Max Smock: Okay. And then if I could just sneak one more in here.

Nick Green: Yeah.

Max Smock: I think previously when we talked, Nick, you talked about holding backlog flat year-over-year as being kind of a win here in fiscal 2024. It’s actually stepped up a little bit relative to where you’re at, at the end of last year, just because revenue is a little bit light here in the quarter. But wondering how you’re thinking about the outlook for bookings growth in the back half of the year, giving your commentary in particular around seeing a return of early-stage projects in the mix during the quarter and whether or not you’re still thinking about flat backlog year-over-year as kind of the goal for fiscal 2024?
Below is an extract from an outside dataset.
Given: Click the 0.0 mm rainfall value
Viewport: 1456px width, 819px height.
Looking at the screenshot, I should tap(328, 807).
Nick Green: Yeah. I mean, my crystal ball’s a little cloudy on that one. The difficulty I have, Max, is that, signing from quarter-to-quarter, as we’ve talked in the past and I’ve mentioned also publicly is lumpy. We do — we’ve seen 69 million signings in a quarter and I think I’ve seen 29 million signings in a quarter. So it can be very erratic. I think, to be frank with you, if we can hold the backlog where we mentioned before, would be — it would still be a reasonable result. I would say that there’s a bit of optimism. But again, some of these are — some of the opportunities that we’re talking on and working on are quite significant and they’re binary. And when you come second, you don’t get 30% or 60%, you get zero. So it’s always a little difficult in the short-term to predict where that will be due to the lumpiness. But I don’t think necessarily our opinions changed. But if it was going to go anywhere, it would certainly be going up and not down, I would have said.
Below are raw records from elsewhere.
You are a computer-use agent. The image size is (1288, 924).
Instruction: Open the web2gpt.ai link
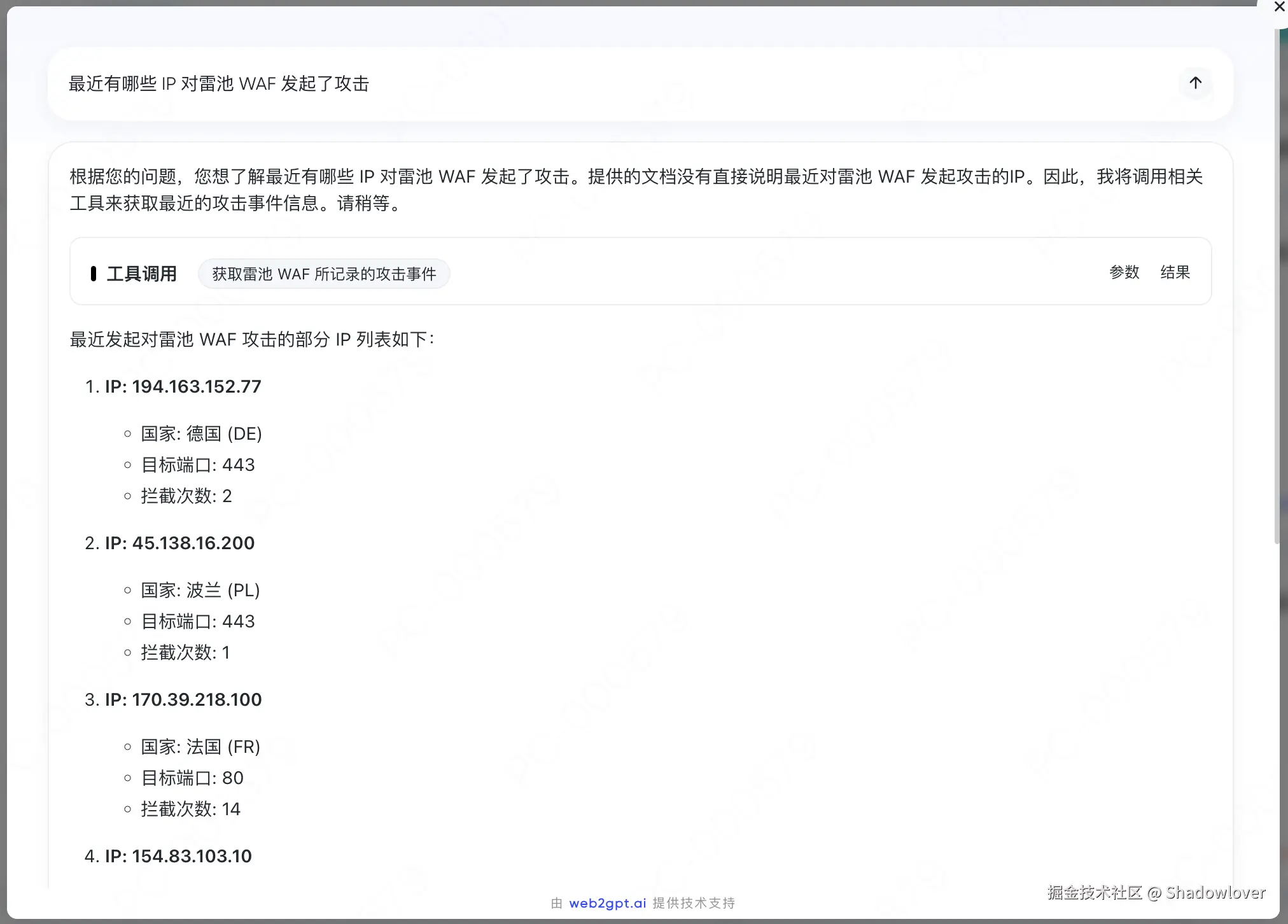coord(607,903)
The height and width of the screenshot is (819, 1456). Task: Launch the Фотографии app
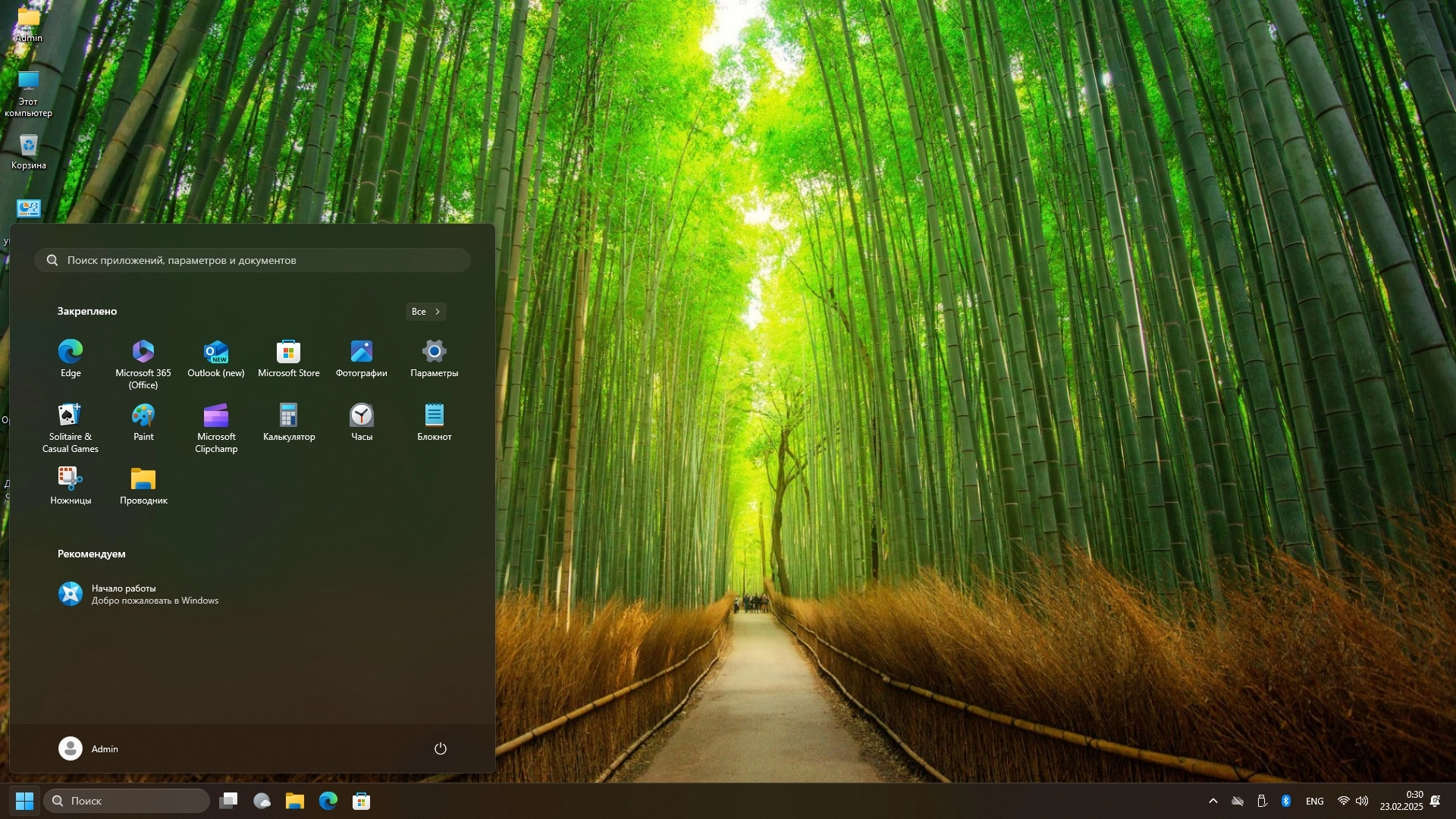point(362,358)
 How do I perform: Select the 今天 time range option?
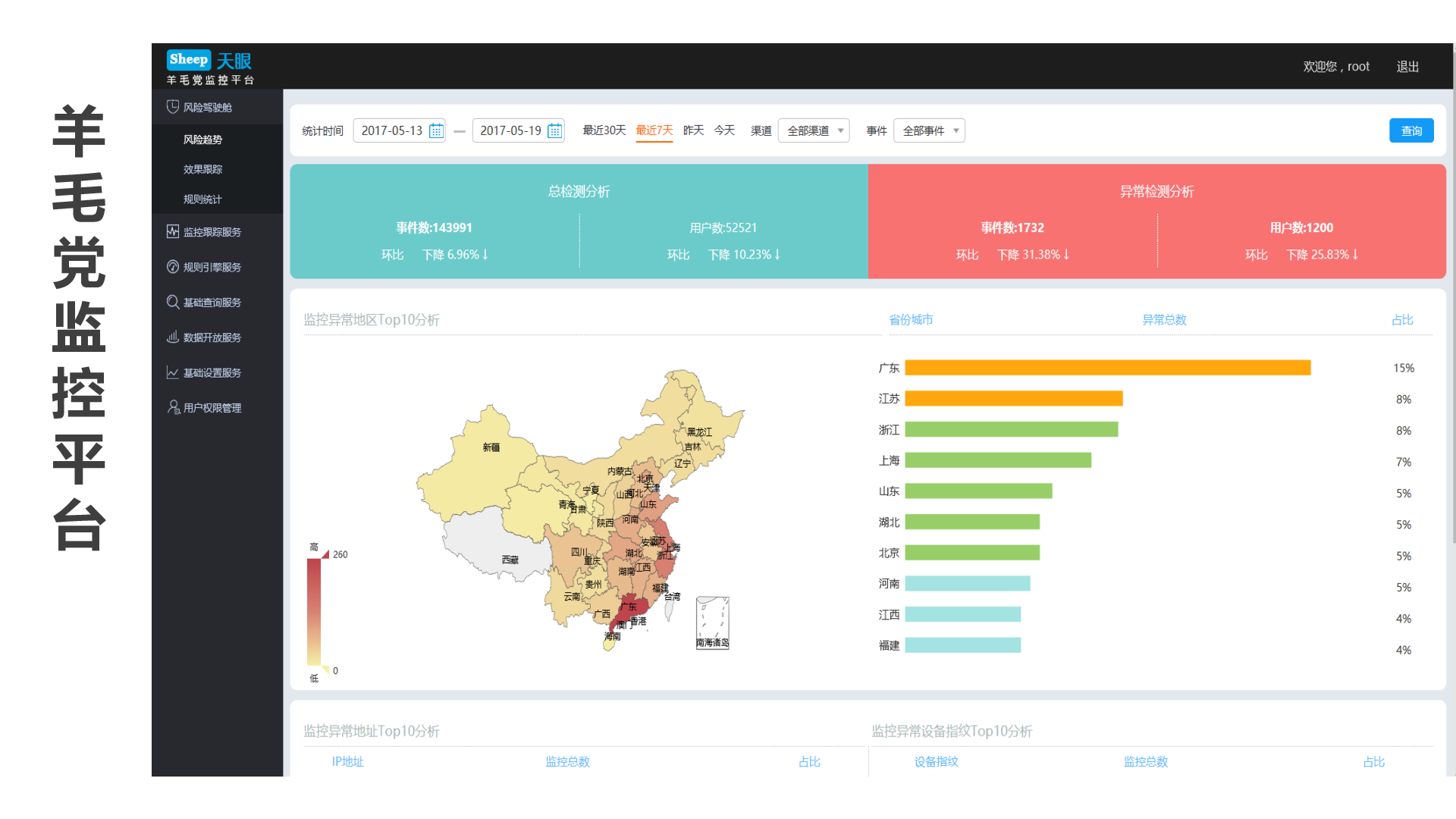[724, 130]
Max Smock: Got it. Thank you again for taking our questions.

Nick Green: No problem. Thanks for the answer — questions.

Operator: Thank you. One moment for our final question for today. And our final question comes to the line of Sean Dodge from RBC Capital Markets. Your question please.

Thomas Kelliher: Hey. Good afternoon. This is Thomas Kelliher on for Sean. Thanks for taking the questions. Just one for me on gross margins, how should we think about progression there with the balance of the year? Are there any specifics you can point to or other kind of one-time items we need to consider?

Dan Hart: Yeah, Thomas. So taking the first half aside, it’s still the second half at the revenue levels to hit, call it, the midpoint of guide, is still similar to what we’ve talked about going into this year and last quarter and that — there’s going to be a gross margin impact for the additional cost and the additional depreciation that we have this year that would put it into the mid-teens area, which I would expect to be plus or minus that mid-teens area as you hit that topline for the second half of the year. So that’s going to be diluted by the first half.

Thomas Kelliher: All right. Appreciate it. Thanks, Dan. I’ll leave it there.

Operator: Thank you. This does conclude the question-and-answer session of today’s program. I’d like to hand the program back to Nick Green for any further remarks.

Nick Green: Yes. Thank you, Operator, and thank you to everybody participating on today’s call. As we approach the end of calendar 2023, we look forward with some optimism to the second half of our fiscal year and the beginning of 2024 and what, sorry, and what the beginning of 2024 will hold for the business. We feel that the business is well positioned to generate cash from operations and in the near-term with sustainable profitability within reach. We thank our customers for their trust and partnership, our investors for their continued support and we wish to recognize our exceptional employees who continue to drive the success. Thank you again for participating today and for your continued support of Avid Bioservices.

Operator: Thank you, ladies and gentlemen, for your participation in today’s conference. This does conclude the program. You may now disconnect. Good day.